■ TASK:
Looking at the data below, count the lines that contain the string "agent". Write only the total.

■ Dataset entries:
──────────

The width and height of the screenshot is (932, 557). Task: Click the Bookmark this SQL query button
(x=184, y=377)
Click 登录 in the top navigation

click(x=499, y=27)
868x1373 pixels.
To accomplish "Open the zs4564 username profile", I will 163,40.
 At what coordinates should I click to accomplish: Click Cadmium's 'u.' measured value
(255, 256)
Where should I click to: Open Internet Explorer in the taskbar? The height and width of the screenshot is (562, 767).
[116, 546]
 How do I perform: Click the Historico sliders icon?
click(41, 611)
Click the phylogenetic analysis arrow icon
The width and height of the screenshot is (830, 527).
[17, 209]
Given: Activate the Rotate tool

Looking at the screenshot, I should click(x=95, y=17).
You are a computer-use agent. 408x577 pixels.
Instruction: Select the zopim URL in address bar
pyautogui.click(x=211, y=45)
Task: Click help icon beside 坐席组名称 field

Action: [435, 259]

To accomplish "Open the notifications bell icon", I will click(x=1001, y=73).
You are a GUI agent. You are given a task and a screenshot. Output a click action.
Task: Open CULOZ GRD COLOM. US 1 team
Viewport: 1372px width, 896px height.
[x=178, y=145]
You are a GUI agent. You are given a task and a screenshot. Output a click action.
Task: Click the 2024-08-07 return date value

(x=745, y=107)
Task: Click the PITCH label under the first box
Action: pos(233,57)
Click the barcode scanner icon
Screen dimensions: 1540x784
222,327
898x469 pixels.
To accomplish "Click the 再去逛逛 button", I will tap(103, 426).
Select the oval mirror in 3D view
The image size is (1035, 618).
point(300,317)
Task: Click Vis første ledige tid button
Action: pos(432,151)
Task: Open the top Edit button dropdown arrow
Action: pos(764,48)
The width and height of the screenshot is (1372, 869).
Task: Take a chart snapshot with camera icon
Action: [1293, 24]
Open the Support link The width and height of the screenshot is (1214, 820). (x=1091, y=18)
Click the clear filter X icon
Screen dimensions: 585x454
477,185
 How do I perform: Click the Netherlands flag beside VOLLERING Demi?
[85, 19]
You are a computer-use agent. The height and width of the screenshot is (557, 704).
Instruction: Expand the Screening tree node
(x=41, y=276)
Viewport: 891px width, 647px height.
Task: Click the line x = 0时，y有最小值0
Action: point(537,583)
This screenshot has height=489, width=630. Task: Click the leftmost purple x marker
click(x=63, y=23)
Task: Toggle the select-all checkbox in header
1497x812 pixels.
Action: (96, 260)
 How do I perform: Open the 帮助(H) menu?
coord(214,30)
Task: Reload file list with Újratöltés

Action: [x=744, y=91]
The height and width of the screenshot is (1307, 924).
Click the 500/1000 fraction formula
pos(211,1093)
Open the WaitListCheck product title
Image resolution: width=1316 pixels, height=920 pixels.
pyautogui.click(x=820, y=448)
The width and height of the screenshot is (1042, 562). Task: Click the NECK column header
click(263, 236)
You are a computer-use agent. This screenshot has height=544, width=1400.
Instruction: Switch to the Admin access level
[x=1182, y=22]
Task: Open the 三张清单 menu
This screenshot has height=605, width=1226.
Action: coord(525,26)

──────────

■ YOUR SOLUTION:
5